The root source also has a secondary appender, under the "appenders" section of the YAML. In addition to writing log entries to the log file, it will also send log entries in gelf format to the server graylog.example.com at port 12201 over UDP. The "allowLevel" of the secondary appender is "error", so only entries of error and above will be sent to the GELF server.
In addition to a configuration for the root source, there is also a configuration for the "etlJobService_t" source. That will log all entries of debug level and above that source to the file /var/opt/ocient/logs/etl.log. By default, log sources are hierarchical. In other words, entries from the source "a::b::c" will also be sent to "a::b" and "a" and "", or in this example, entries from "etlJobService_t" would also written to the /var/opt/ocient/logs/rolehostd.log file configured for the root source. However the etlJobService_t source is configured with "exclusive: True", so entries will only be written to the etl.log file, and not to things higher up in the hierarchy. This example also sends entries for queries and security to their own log files, in JSON format.
The path to the root appender log file can be overridden by the --log-file argument to the rolehostd program.

## REQUIREMENT 1
Do the following statements agree with the logging configuration text above? Answer yes or no for each and quote the deciding words. (a) The secondary appender sends entries to graylog.example.com over TCP. (b) Entries from the etlJobService_t source are written only to the etl.log file. (c) The --log-file argument can override the path to the root appender log file.
## REQUIREMENT 2
Please edit the logging configuration text above, giving everything from "In addition to a" down to "in JSON format." with "debug" replaced by "info".
## REQUIREMENT 3
Continue the logging configuration text above from its last sentence.

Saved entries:
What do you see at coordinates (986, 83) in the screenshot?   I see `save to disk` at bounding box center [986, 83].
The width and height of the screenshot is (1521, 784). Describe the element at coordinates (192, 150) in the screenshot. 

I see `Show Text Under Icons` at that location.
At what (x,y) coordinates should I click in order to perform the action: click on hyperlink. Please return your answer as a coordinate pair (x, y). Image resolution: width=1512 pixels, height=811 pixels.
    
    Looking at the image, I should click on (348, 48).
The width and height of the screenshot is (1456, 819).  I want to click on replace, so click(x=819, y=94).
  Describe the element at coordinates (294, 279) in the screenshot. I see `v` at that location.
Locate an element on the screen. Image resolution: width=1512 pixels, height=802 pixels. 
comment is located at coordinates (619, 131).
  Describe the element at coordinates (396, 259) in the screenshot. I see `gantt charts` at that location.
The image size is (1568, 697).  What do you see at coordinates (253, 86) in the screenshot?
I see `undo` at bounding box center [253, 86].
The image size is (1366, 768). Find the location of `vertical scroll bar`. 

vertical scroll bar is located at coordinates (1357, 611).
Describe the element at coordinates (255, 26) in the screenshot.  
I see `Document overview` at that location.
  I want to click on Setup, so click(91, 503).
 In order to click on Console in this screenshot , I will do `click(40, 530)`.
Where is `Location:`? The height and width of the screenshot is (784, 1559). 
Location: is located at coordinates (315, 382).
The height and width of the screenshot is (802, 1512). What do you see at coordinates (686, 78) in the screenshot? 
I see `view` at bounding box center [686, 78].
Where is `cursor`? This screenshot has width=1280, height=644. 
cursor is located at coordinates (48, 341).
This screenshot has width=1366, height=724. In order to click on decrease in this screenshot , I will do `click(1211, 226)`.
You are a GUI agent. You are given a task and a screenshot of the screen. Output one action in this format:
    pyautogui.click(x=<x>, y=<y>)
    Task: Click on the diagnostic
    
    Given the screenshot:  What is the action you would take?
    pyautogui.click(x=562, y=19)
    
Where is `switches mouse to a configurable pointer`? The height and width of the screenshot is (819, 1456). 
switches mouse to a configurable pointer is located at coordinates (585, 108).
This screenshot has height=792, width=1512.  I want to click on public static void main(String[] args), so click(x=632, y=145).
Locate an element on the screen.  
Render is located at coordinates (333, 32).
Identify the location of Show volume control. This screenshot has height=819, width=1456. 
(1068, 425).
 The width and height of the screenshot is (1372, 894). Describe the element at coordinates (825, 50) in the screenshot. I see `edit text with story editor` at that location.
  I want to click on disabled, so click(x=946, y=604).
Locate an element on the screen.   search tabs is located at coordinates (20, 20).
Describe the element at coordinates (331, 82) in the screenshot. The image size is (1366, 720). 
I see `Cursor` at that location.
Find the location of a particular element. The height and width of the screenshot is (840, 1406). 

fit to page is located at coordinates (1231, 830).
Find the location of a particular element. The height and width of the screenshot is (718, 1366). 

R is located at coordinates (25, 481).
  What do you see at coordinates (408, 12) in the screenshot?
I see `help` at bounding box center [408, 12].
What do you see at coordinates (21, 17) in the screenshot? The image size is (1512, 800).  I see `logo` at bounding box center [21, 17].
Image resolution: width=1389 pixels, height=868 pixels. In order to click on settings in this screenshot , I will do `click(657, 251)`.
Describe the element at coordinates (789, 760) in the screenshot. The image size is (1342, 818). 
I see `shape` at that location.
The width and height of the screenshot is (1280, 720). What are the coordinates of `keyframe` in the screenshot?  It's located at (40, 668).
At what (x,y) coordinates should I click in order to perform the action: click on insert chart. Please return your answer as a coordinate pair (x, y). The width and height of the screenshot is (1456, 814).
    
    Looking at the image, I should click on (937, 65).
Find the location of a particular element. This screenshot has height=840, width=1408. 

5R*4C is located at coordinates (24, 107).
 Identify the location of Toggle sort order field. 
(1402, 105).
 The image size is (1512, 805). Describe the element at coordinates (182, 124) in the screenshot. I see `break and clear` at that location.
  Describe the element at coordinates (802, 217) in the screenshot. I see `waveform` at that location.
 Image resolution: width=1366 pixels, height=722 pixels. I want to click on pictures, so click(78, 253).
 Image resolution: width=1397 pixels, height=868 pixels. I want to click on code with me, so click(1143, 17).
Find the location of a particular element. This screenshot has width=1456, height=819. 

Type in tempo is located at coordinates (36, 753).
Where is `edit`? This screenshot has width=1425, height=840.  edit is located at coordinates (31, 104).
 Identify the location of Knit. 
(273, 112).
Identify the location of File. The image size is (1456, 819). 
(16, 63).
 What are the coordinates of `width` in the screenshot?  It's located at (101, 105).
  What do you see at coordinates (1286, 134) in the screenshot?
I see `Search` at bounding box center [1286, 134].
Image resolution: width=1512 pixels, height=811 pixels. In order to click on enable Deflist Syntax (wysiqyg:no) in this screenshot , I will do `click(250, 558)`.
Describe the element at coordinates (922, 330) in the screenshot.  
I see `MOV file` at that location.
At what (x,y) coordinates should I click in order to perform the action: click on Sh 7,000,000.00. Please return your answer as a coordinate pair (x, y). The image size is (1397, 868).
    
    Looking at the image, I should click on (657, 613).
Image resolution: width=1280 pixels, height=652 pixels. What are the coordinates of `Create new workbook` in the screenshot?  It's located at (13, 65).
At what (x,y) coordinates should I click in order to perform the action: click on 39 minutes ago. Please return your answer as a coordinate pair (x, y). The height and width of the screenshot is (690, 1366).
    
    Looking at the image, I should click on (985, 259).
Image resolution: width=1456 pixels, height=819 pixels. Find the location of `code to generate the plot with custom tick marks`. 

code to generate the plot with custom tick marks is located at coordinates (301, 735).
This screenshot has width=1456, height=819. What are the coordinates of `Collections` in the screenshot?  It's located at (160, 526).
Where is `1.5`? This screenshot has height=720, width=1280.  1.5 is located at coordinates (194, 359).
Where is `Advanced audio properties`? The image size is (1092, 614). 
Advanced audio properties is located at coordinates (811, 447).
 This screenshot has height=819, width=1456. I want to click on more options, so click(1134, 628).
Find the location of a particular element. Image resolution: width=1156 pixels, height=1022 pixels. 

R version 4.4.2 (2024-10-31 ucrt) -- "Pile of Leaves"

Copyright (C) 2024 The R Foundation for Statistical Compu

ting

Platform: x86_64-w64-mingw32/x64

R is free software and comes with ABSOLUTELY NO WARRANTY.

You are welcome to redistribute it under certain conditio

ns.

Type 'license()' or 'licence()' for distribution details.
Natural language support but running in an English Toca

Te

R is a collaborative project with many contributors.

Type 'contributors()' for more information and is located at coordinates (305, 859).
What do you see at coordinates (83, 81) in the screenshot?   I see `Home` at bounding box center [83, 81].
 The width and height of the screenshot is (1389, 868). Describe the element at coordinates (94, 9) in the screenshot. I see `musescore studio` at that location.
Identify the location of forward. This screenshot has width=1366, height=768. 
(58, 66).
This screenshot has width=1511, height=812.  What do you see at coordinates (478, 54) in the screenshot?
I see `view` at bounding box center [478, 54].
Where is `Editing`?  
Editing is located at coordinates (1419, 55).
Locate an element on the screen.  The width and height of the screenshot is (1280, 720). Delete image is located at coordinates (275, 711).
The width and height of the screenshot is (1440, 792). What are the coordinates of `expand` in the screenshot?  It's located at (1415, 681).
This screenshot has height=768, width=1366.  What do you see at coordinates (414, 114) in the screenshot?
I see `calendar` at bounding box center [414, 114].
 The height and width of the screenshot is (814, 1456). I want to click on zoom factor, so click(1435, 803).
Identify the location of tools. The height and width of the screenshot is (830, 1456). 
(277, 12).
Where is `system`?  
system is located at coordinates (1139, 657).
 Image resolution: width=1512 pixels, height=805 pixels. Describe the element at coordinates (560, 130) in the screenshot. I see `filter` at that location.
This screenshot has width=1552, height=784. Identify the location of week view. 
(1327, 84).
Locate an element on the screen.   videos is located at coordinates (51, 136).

## EXPECTED ANSWER 1
(a) No: "at port 12201 over UDP"
(b) Yes: "so entries will only be written to the etl.log file, and not to things higher up in the hierarchy"
(c) Yes: "The path to the root appender log file can be overridden by the --log-file argument to the rolehostd program."

## EXPECTED ANSWER 2
In addition to a configuration for the root source, there is also a configuration for the "etlJobService_t" source. That will log all entries of info level and above that source to the file /var/opt/ocient/logs/etl.log. By default, log sources are hierarchical. In other words, entries from the source "a::b::c" will also be sent to "a::b" and "a" and "", or in this example, entries from "etlJobService_t" would also written to the /var/opt/ocient/logs/rolehostd.log file configured for the root source. However the etlJobService_t source is configured with "exclusive: True", so entries will only be written to the etl.log file, and not to things higher up in the hierarchy. This example also sends entries for queries and security to their own log files, in JSON format.

## EXPECTED ANSWER 3
The codebase contains a VERBOSE-level logger called protocol::systemMetadata which logs the entire system metadata object every time it is updated. Because the default log level is INFO, the object will not be included in the main logs. To start logging the system metadata object to a file /some/log/file.txt, the user can add the following to rolehostd.conf:
The line exclusive: true is included so that the system object does not clutter the main log files as well. The user will need to restart rolehostd for their changes to take effect.
Log configuration is in the top level loggingConfig section of the configuration YAML file. Under loggingConfig is a list of log sources, which are strings matching the first part of each log line (e.g., etlJobService_t). The empty string log source is the root log source that matches all log messages. Log sources are hierarchical, so a log source of "a::b" will additionally get sent to the configuration for "a" and for "" (if they exist).
Each log source can have the following entries:
allowLevel The log level assigned for this source. This can be either error, info, warn, verbose, debug, or edebug. Defaults to info.
exclusive True or False indicating whether log entries should be sent to sources higher up the hierarchy. Defaults to False.
appender The primary appender source for this log source.
appenders A list of one or more secondary appenders.
Each appender can have the following configuration values:
type One of file, stdout, udp, or tcp.
format One of text, json, or gelf.
allowLevel Secondary appenders can have an additional allowLevel. This further filters the allowLevel specified under the log source. In other words, the log source might have an allowLevel of info, but a secondary appender might further filter entries to only error. The allowLevel in the secondary appender should be greater than the allowLevel for the log source.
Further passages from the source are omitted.